- **Brief**:
Begin at the line with "Image resolution: width=364" and output every line through the end of the records, exactly as given. Omit pictures.

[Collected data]

--- START ---

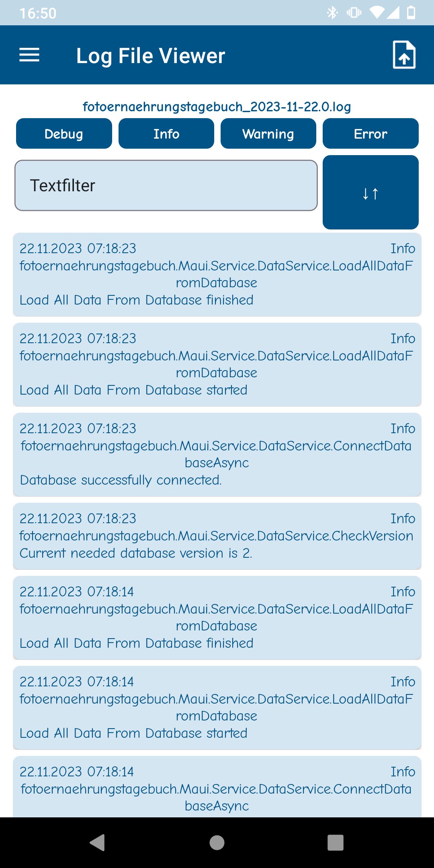Select 07:18:23 'Load All Data From Database started' entry
434x868 pixels.
[217, 364]
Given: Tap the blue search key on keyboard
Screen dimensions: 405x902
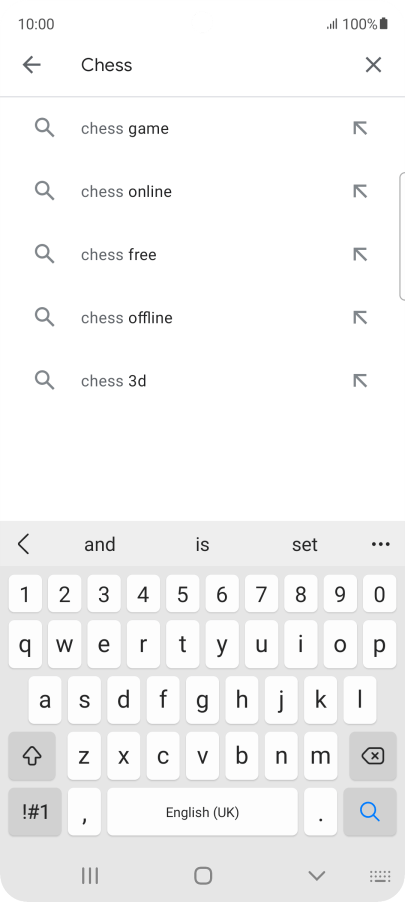Looking at the screenshot, I should point(370,812).
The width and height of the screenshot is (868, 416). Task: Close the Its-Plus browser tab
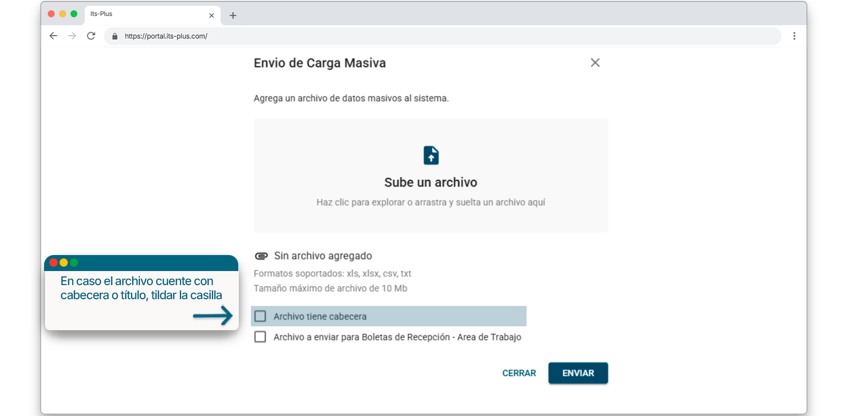click(x=212, y=16)
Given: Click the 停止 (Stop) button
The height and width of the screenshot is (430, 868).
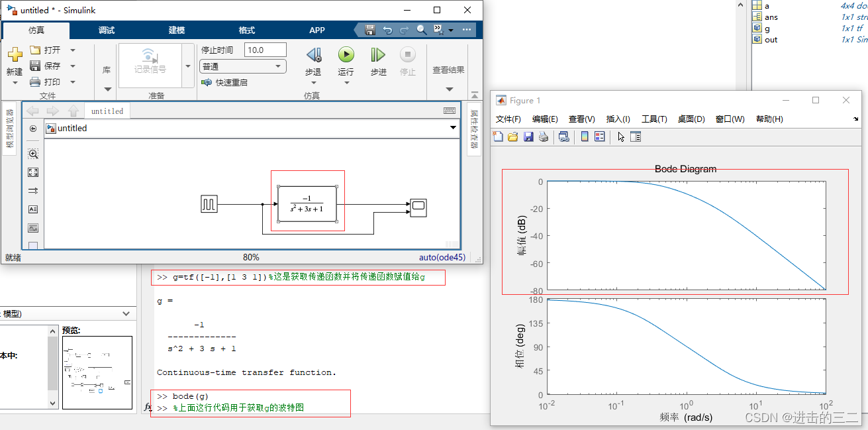Looking at the screenshot, I should (408, 55).
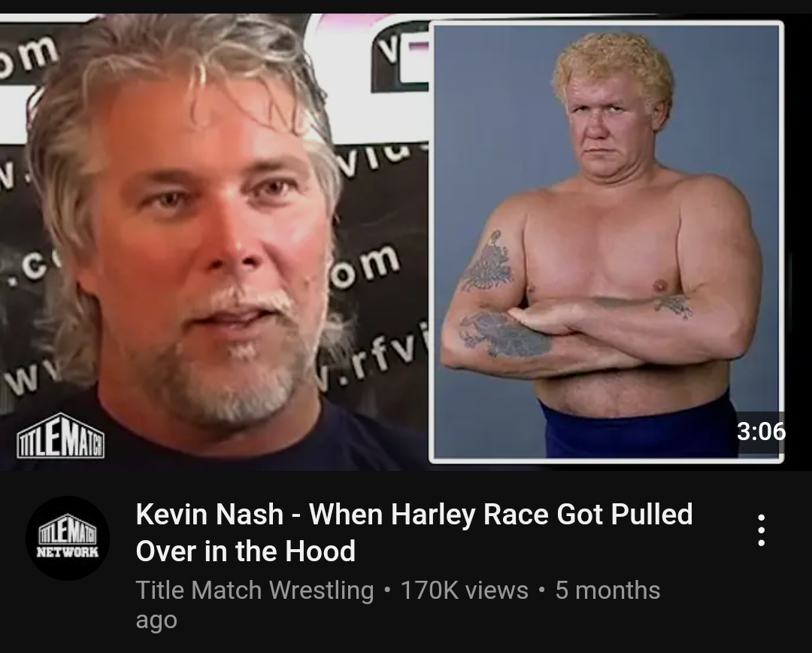Screen dimensions: 812x653
Task: Click the 3:06 duration badge
Action: 761,431
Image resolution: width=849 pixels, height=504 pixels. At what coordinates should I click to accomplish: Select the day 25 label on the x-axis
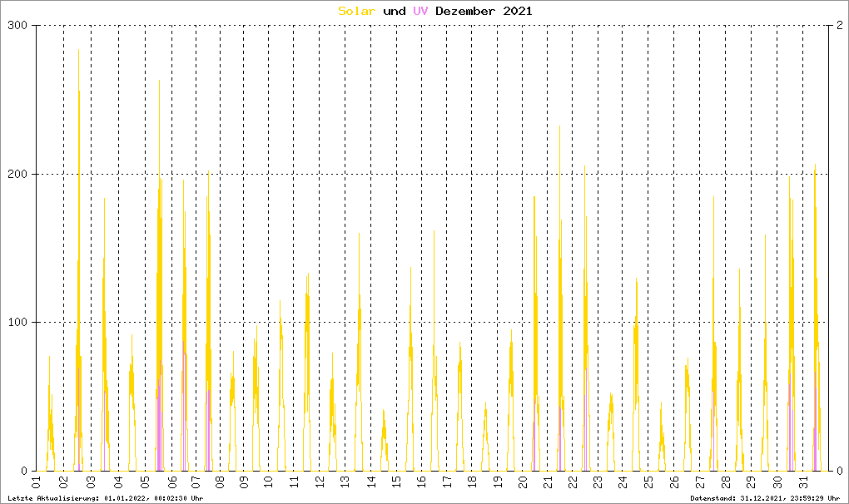coord(650,482)
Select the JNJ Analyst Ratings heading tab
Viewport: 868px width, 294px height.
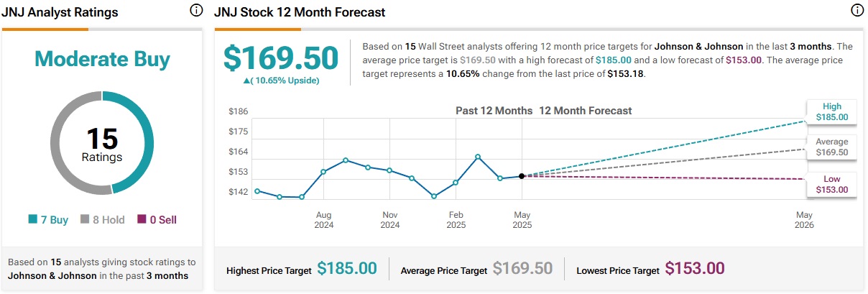point(60,12)
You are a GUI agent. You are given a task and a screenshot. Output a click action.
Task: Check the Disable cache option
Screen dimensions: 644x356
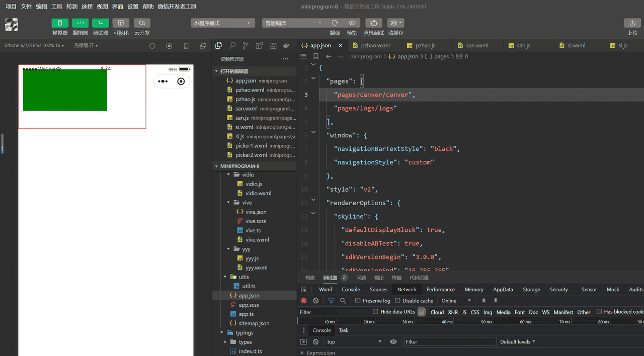click(x=397, y=301)
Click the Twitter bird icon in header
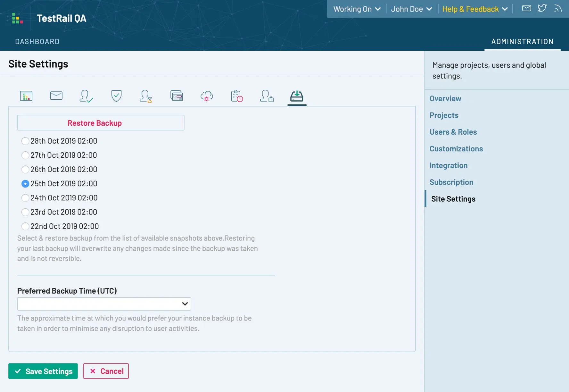Screen dimensions: 569x392 coord(542,8)
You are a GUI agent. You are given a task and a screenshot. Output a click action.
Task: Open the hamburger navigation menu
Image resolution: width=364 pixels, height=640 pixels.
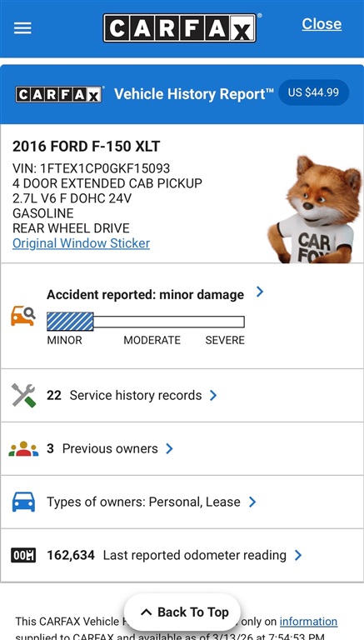tap(22, 28)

--- END ---

- **Task response**:
Image resolution: width=364 pixels, height=640 pixels.
tap(22, 28)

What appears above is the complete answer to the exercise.